Sarge was startled by gurgling cough in office, followed by a worried voice. It was Klaus. “Hello! Please, I need an ambulance,” he said. “Yes, Our Saviors Assisted Living Center. Thank you.”
Sarge could see the guard’s shadow cast upon the clouded glass. His head was resting on the front desk, and his back was turned away from the open office door.“Stay here,” Sarge whispered. “Be quiet.”
Sarge moved next to the office door. He raised his chair leg above his head and took a deep breath. “Almost home,” Sarge thought. He felt as though he could smell freedom in the air that made its way into his nostrils, and the only thing standing in his way was this guard. He took a deep breath, leapt through open the door and made his way toward the guard. Before the young man could turn around, Sarge had plunged his weapon into the guard’s back. Klaus tried to turn and face his assailant, but before he could Sarge had stabbed him a second time. The injured man stumbled over a chair and made his way to the floor.
The room was quiet except for the wheezing gasps of the guard. Sarge began to look for the keys to the front gate in the office. He dug through drawers and filing cabinets, but he had no luck. Then he noticed a ring of keys hanging from a lanyard around Klaus’ neck. Sarge lifted the guard’s head to pull the keys off. He noticed that blood was beginning to soak the carpet around the body. Klaus’ breathing had slowed, causing growing lengths of silence, and it stopped.
A loud shrieking coming from the doorway abruptly broke the office silence. It was Polly. Sarge turned toward Polly and tried to lead her out of the office. She wouldn’t let him touch her; every time he tried to take her hand she slapped him. “Polly?” Sarge asked. Suddenly, she began to assault him, pushing him back toward the office wall. She slapped and scratched and screamed. The assault had caught Sarge off guard; he hadn’t expected to fight Polly. “Stop Polly. We need to leave!” he yelled, but this didn’t detour her attack.
Finally, Sarge blocked her blows and pushed her off of him. Polly stepped backward and lost her footing as she tripped over the guard. She fell onto her side, and the sound of her hitting the floor was accompanied by a loud crack. Polly screamed in pain, and Jimbo ran into the office.
“Sarge! What’s happening?” Jimbo asked. The sound of sirens could be heard in the distance. “Sarge?”

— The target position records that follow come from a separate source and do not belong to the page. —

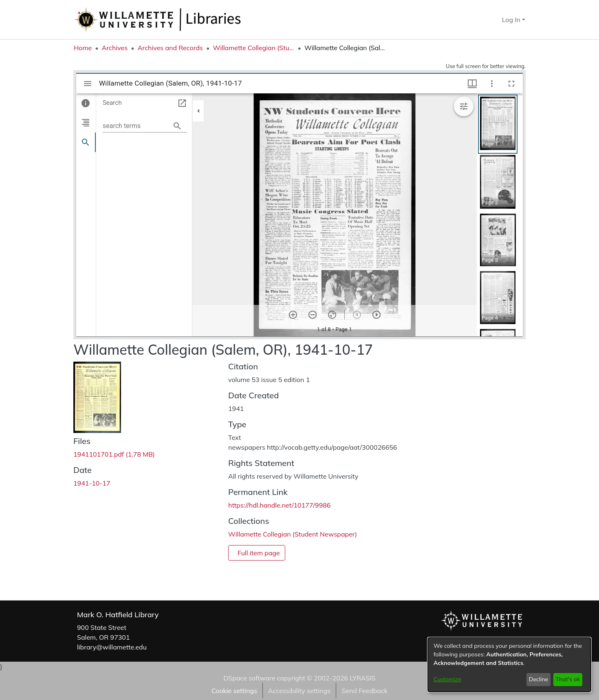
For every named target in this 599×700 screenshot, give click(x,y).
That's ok (568, 679)
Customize (447, 679)
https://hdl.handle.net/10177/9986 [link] (279, 505)
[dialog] (509, 665)
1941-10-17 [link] (92, 483)
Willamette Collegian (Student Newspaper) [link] (253, 48)
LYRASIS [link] (362, 678)
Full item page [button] (259, 553)
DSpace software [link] (249, 678)
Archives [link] (115, 48)
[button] (481, 20)
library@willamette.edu (112, 647)
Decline (539, 679)
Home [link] (83, 48)
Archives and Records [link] (170, 48)
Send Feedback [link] (364, 691)
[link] (114, 454)
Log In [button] (512, 20)
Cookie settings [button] (234, 691)
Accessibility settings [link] (299, 691)
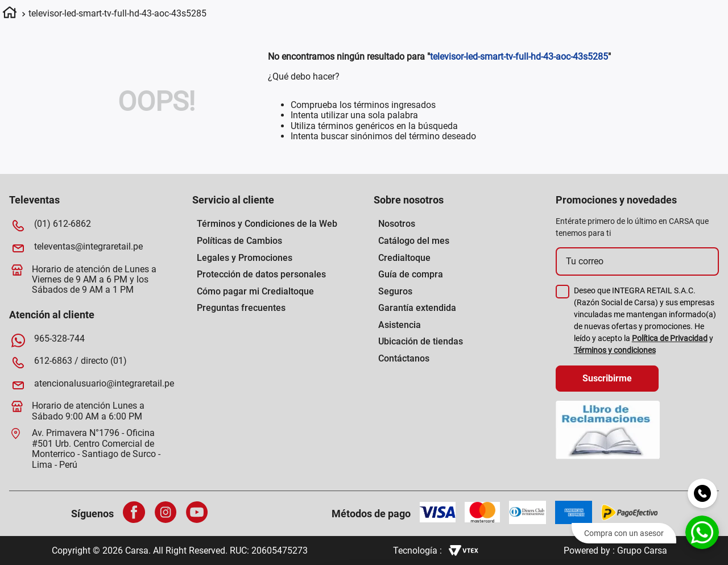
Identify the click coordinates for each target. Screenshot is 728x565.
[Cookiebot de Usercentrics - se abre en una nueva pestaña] (427, 543)
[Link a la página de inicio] (10, 14)
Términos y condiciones (615, 350)
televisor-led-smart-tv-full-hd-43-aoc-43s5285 (117, 13)
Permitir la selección (633, 477)
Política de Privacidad (669, 338)
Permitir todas (633, 444)
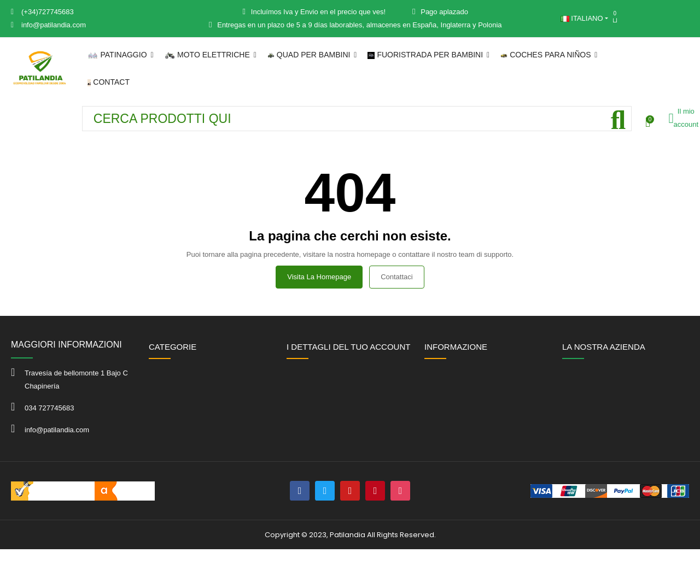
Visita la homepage (319, 277)
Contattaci (396, 277)
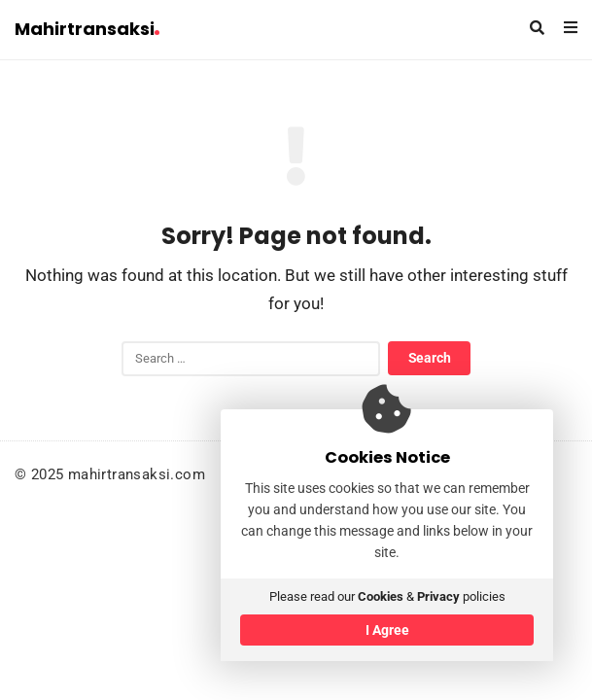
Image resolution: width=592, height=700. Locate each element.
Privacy (438, 596)
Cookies (380, 596)
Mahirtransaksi (87, 28)
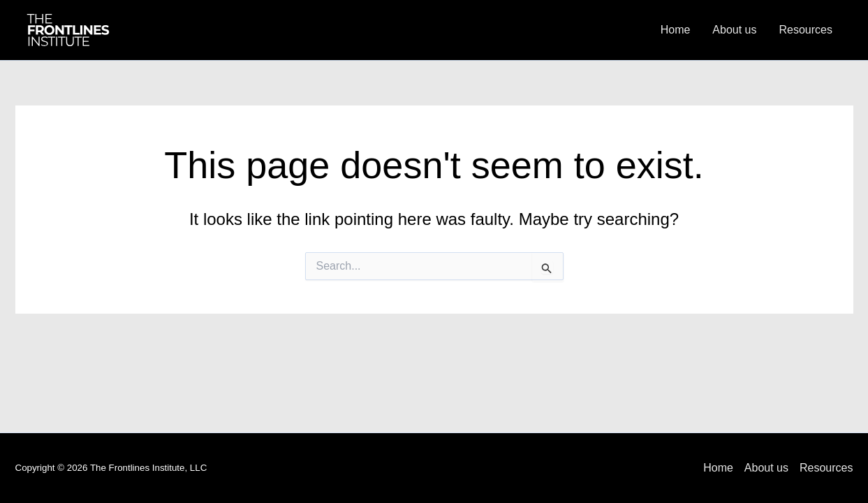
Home (675, 29)
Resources (806, 29)
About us (734, 29)
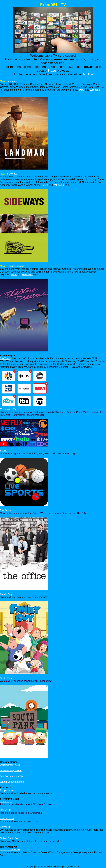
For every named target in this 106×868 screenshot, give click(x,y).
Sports (3, 451)
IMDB (81, 90)
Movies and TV (8, 409)
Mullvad (88, 74)
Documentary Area (10, 765)
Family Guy (6, 594)
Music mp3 (6, 802)
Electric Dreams (15, 266)
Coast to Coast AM (10, 849)
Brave (52, 70)
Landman (12, 81)
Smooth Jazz (7, 818)
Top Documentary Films (12, 776)
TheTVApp (6, 359)
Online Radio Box (9, 838)
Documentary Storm (11, 771)
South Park (6, 678)
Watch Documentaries (12, 782)
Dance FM (5, 810)
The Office (5, 510)
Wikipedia (95, 90)
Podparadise (7, 790)
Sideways (12, 174)
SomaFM (5, 827)
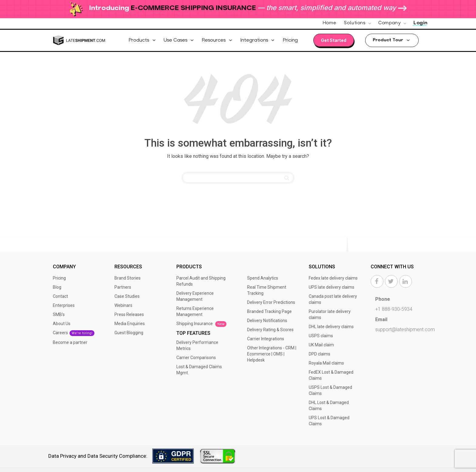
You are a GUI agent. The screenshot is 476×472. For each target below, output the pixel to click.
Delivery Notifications (267, 321)
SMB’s (59, 314)
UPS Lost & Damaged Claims (329, 421)
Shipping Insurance (201, 324)
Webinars (123, 305)
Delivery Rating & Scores (270, 330)
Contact (60, 296)
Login (420, 23)
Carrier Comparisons (196, 358)
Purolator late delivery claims (330, 314)
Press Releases (129, 314)
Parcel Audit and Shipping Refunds (201, 281)
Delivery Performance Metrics (197, 345)
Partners (123, 287)
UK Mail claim (321, 345)
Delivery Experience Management (195, 296)
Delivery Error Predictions (271, 302)
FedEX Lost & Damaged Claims (331, 375)
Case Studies (127, 296)
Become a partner (70, 342)
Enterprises (64, 305)
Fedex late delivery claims (333, 278)
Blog (57, 287)
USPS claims (321, 336)
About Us (62, 324)
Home (329, 23)
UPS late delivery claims (332, 287)
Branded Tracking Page (269, 311)
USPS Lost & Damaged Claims (330, 390)
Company (390, 23)
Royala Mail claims (326, 363)
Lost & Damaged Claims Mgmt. (199, 370)
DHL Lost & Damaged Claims (329, 406)
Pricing (59, 278)
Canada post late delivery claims (333, 299)
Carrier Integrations (266, 339)
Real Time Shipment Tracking (267, 290)
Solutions (355, 23)
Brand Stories (127, 278)
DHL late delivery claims (331, 327)
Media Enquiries (130, 324)
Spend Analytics (263, 278)
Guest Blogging (129, 333)
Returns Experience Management (195, 311)
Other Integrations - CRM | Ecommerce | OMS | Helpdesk (272, 354)
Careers (73, 333)
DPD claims (319, 354)
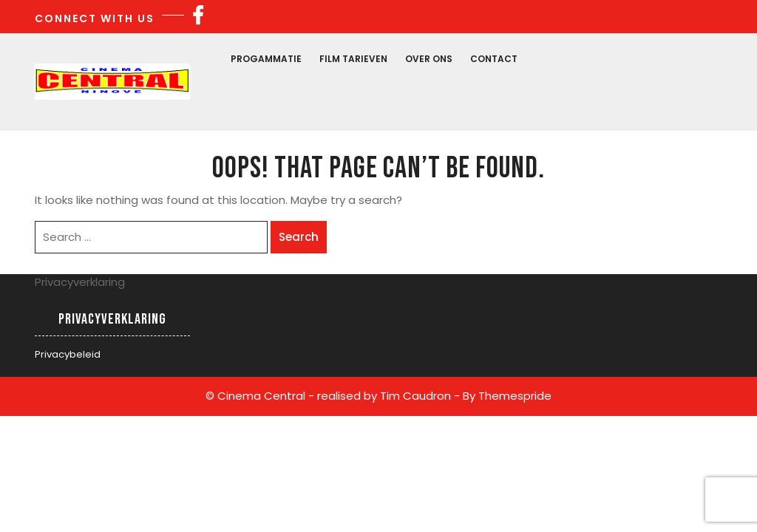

“Reinforcements,” Sarge said. He knew they didn’t have time to move Polly before they arrived, and they’d surely kill all three of them if they were found. Sarge pushed Jimbo out through the office door. “We have to go.”
“What about Polly?”
“There’s no time; we have to go,” Sarge said. Sarge closed the office door behind them as they left. He looked Jimbo and said, “For you the war is over my friend,” and he turned the lock on the office door.
“What war, Sarge?”
Sarge could hear the sound of sirens getting closer. The main door was locked, but Sarge was not sure which key would open the doors. The office key was labeled. Sarge tried the first key; it didn’t work, neither did the second, third or fourth. Sarge shouted as he fumbled with the key ring. He had tried nearly half of the keys on the ring before the lock finally turned, and Sarge jumped as it did. He laughed and pushed the door open. Jimbo followed close behind. They turned immediately west, toward the Allied Line and home.